*** Opening of RECORD EXTRACTS ***

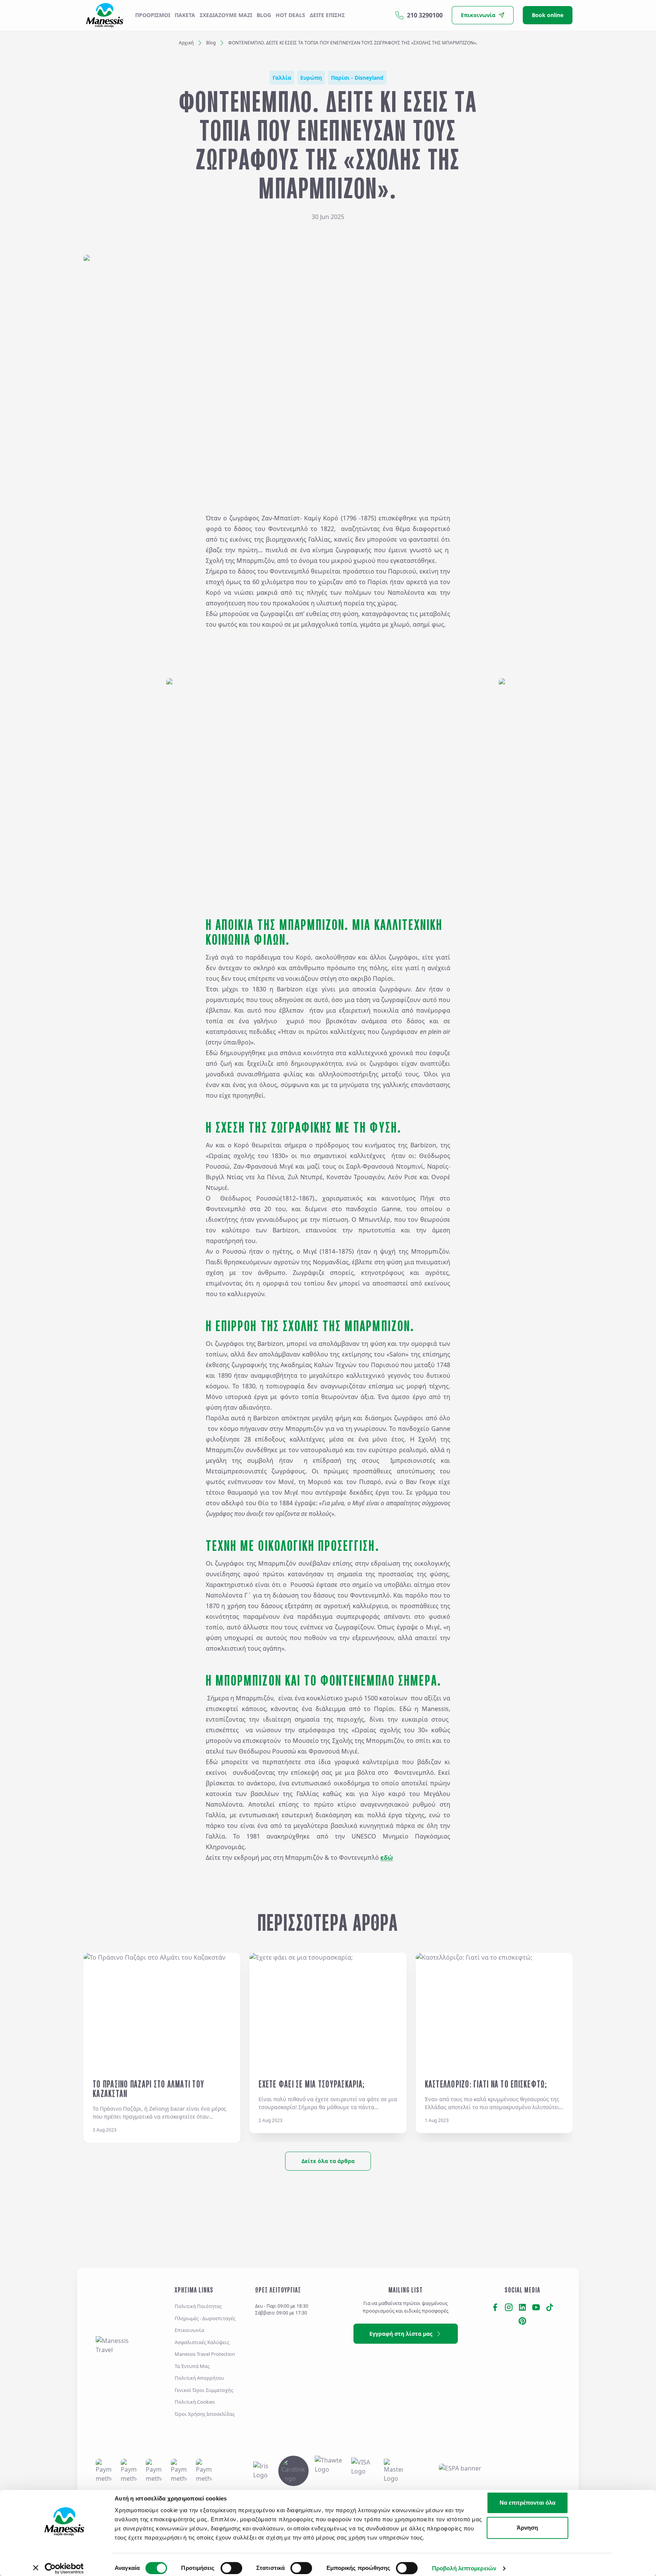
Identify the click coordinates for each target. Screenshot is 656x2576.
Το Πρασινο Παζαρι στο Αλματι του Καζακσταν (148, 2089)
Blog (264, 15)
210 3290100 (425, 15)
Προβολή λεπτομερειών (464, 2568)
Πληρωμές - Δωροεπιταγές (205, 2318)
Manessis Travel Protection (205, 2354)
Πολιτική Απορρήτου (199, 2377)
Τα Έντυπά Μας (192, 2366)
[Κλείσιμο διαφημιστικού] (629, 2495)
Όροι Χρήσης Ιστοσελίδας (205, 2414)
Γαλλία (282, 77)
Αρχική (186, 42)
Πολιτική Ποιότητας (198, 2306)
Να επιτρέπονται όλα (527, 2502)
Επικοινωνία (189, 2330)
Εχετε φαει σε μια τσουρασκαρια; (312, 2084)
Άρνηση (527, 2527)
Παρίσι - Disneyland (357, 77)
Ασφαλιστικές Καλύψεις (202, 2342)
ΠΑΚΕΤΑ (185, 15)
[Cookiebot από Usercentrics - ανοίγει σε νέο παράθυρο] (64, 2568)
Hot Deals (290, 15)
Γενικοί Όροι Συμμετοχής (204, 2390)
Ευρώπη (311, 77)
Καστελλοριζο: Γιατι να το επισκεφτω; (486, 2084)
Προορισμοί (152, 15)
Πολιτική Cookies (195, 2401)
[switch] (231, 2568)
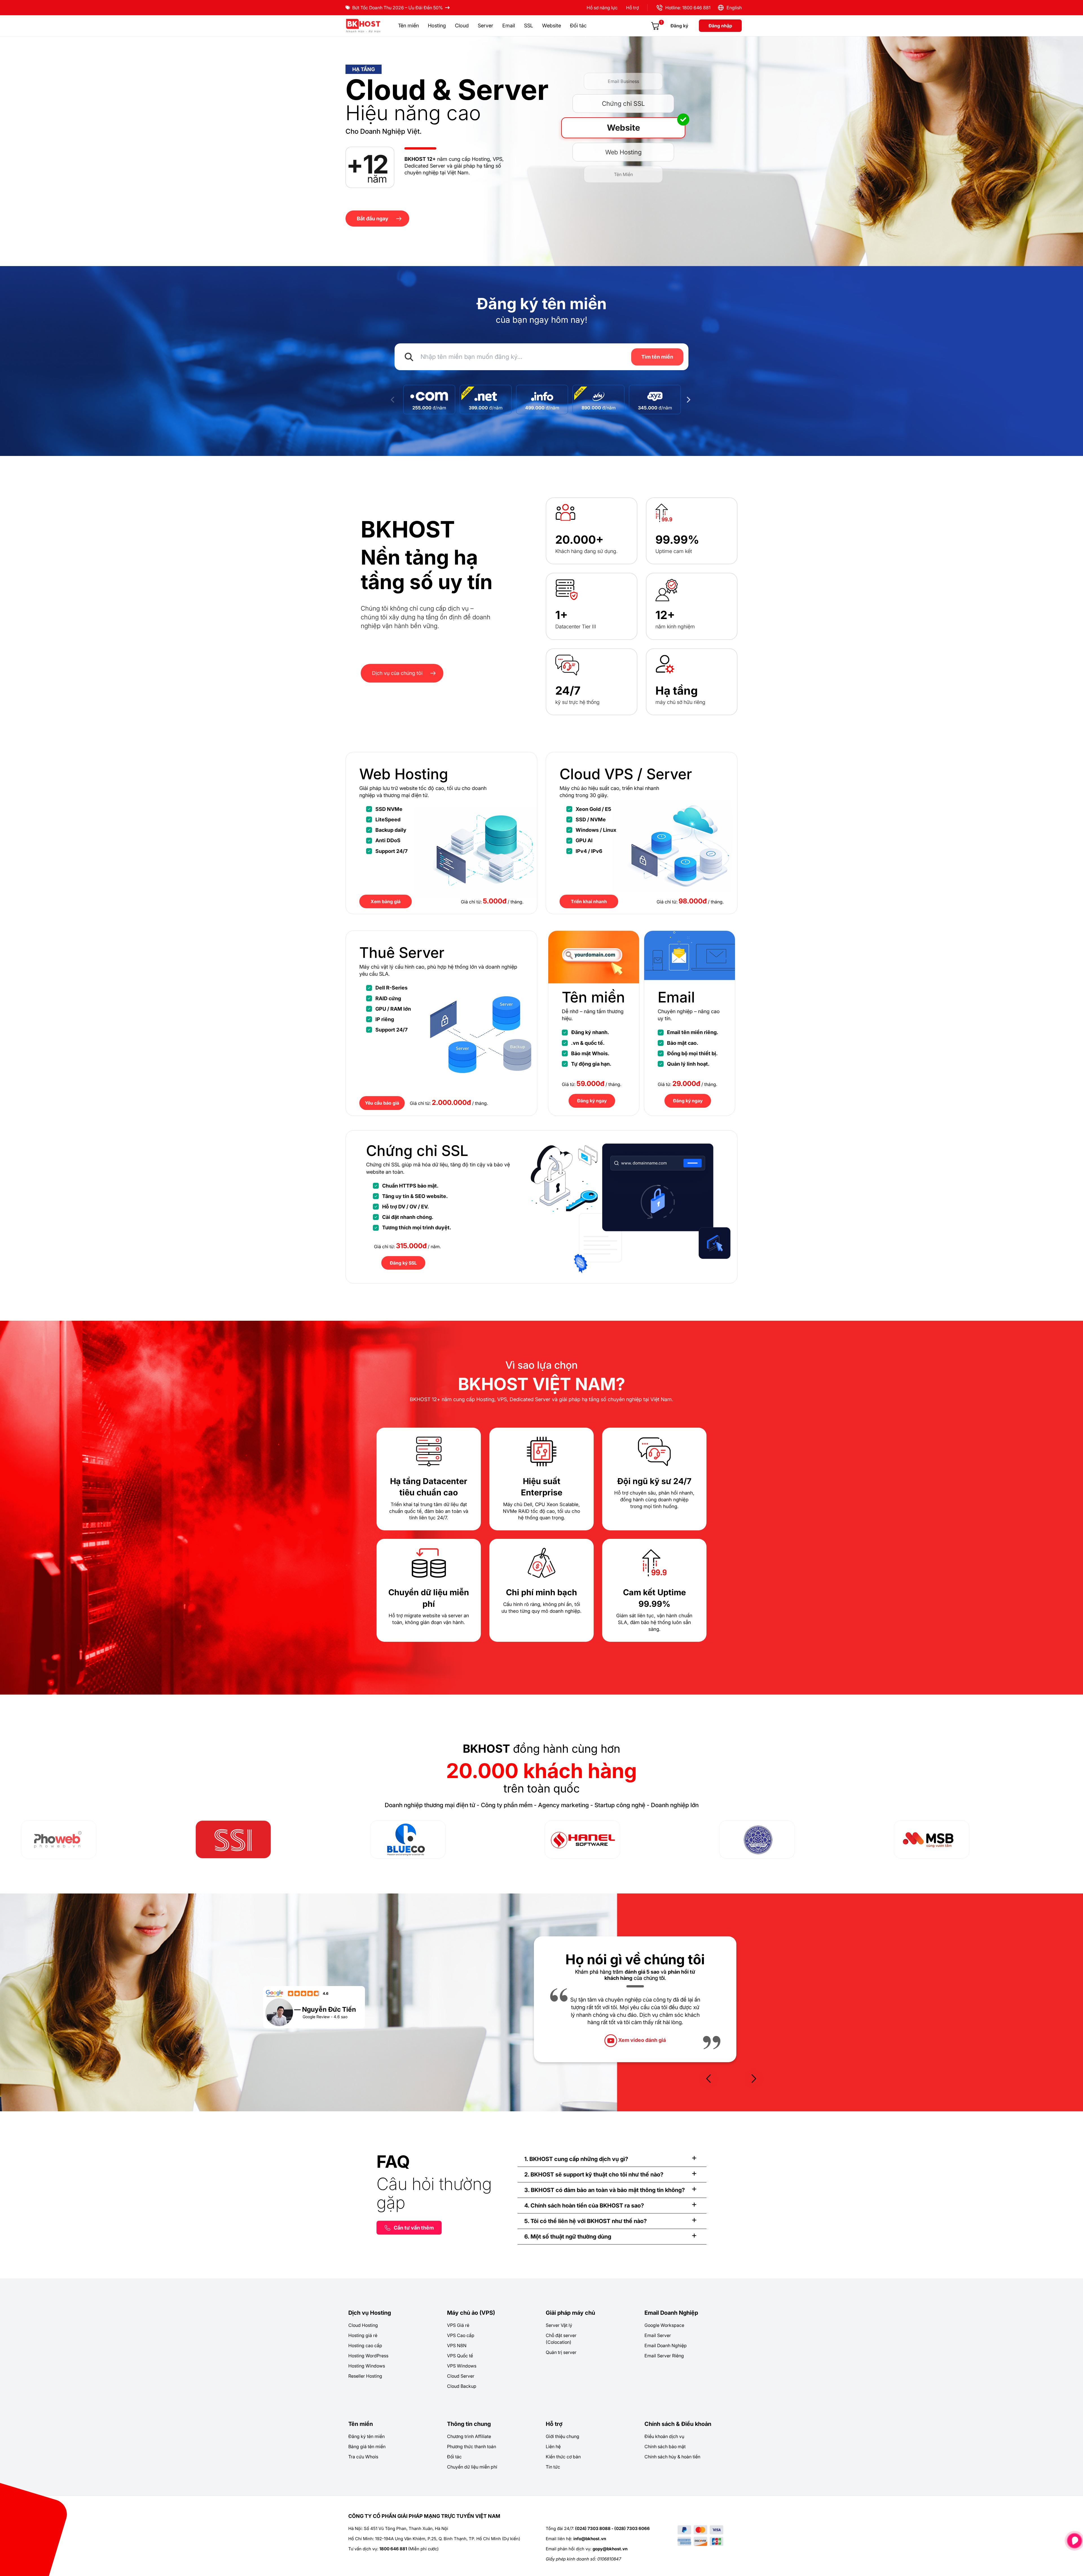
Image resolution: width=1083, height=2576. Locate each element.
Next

*** Close of RECORD EXTRACTS ***

** TASK BRIEF **
For every entry, return its exact wording and leave out any image.

** OUTPUT FOR THIS TASK **
Identify the click coordinates for each target. Screenshot is 656x2576.
Το Πρασινο Παζαρι στο Αλματι του Καζακσταν (148, 2089)
Blog (264, 15)
210 3290100 (425, 15)
Προβολή λεπτομερειών (464, 2568)
Πληρωμές - Δωροεπιταγές (205, 2318)
Manessis Travel Protection (205, 2354)
Πολιτική Απορρήτου (199, 2377)
Τα Έντυπά Μας (192, 2366)
[Κλείσιμο διαφημιστικού] (629, 2495)
Όροι Χρήσης Ιστοσελίδας (205, 2414)
Γαλλία (282, 77)
Αρχική (186, 42)
Πολιτική Ποιότητας (198, 2306)
Να επιτρέπονται όλα (527, 2502)
Επικοινωνία (189, 2330)
Εχετε φαει σε μια τσουρασκαρια; (312, 2084)
Άρνηση (527, 2527)
Παρίσι - Disneyland (357, 77)
Ασφαλιστικές Καλύψεις (202, 2342)
ΠΑΚΕΤΑ (185, 15)
[Cookiebot από Usercentrics - ανοίγει σε νέο παράθυρο] (64, 2568)
Hot Deals (290, 15)
Γενικοί Όροι Συμμετοχής (204, 2390)
Ευρώπη (311, 77)
Καστελλοριζο: Γιατι να το επισκεφτω; (486, 2084)
Προορισμοί (152, 15)
Πολιτική Cookies (195, 2401)
[switch] (231, 2568)
Image resolution: width=1083, height=2576. Locate each element.
Next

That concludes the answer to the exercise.